Copy the rows from the line with "This screenshot has" to the line with "(x=704, y=200)", switching "warning" to "alert" and leaving everything else unchanged. Leave out the pictures.

Record set:
• • •

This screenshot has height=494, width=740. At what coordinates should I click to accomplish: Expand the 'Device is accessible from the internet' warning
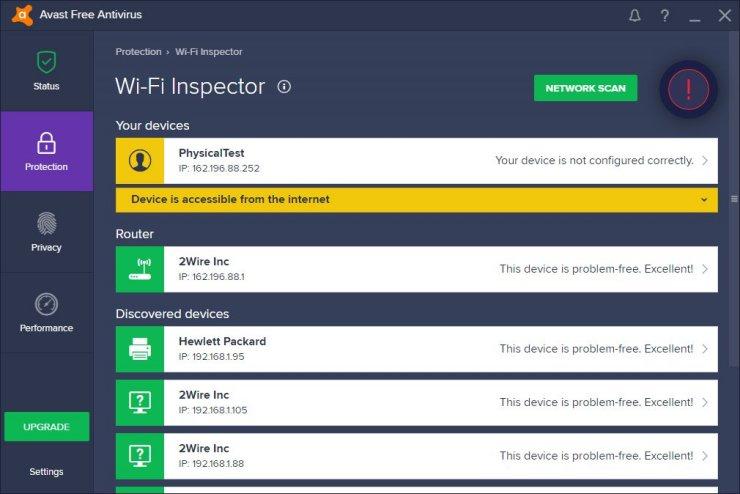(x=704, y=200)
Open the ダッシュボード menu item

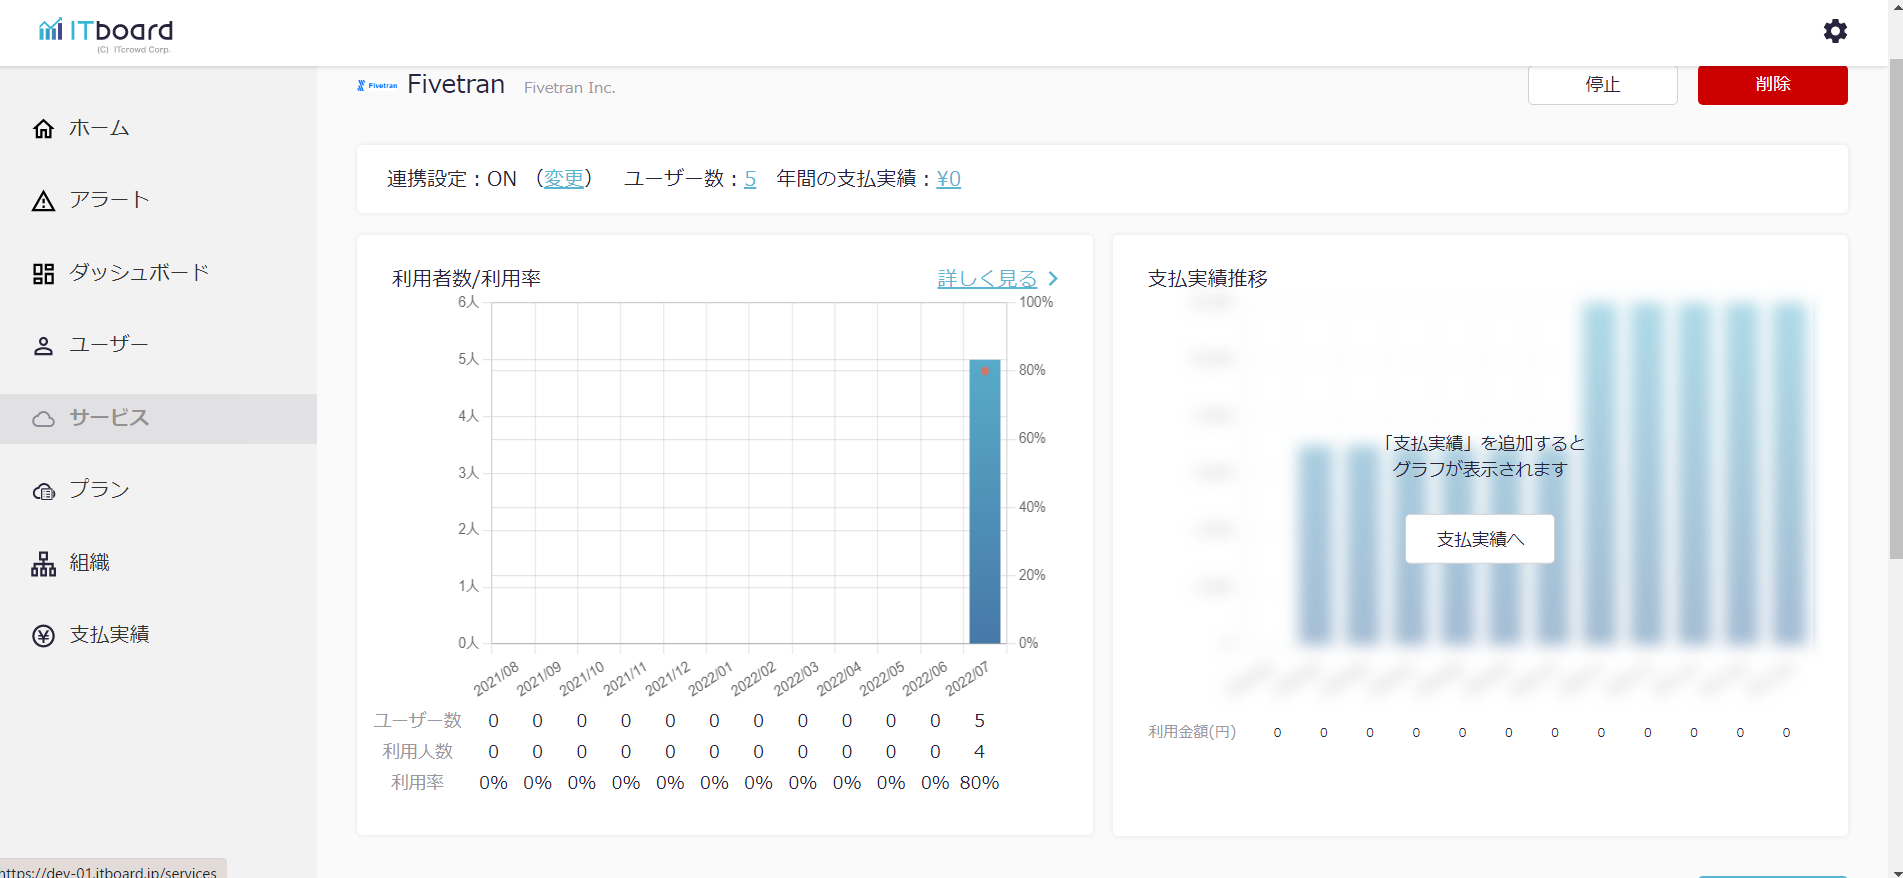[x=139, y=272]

• • •

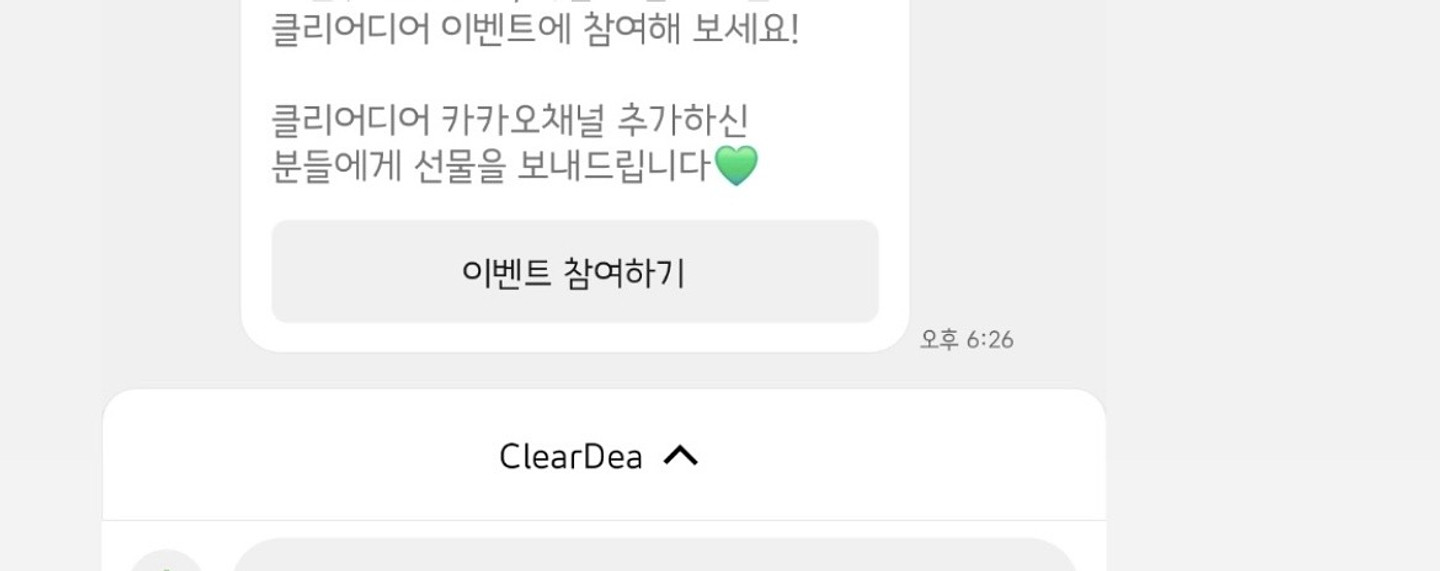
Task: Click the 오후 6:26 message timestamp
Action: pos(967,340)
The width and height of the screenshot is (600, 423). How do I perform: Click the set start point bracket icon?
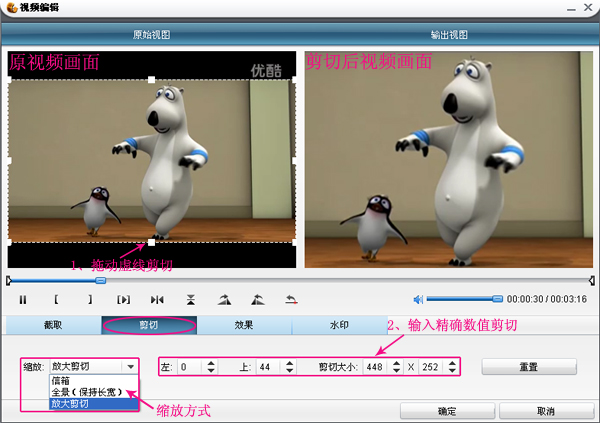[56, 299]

• • •

Exercise answer:
This screenshot has height=494, width=740. At what coordinates should I click to accomplish: Expand the 'Device is accessible from the internet' alert
(x=704, y=200)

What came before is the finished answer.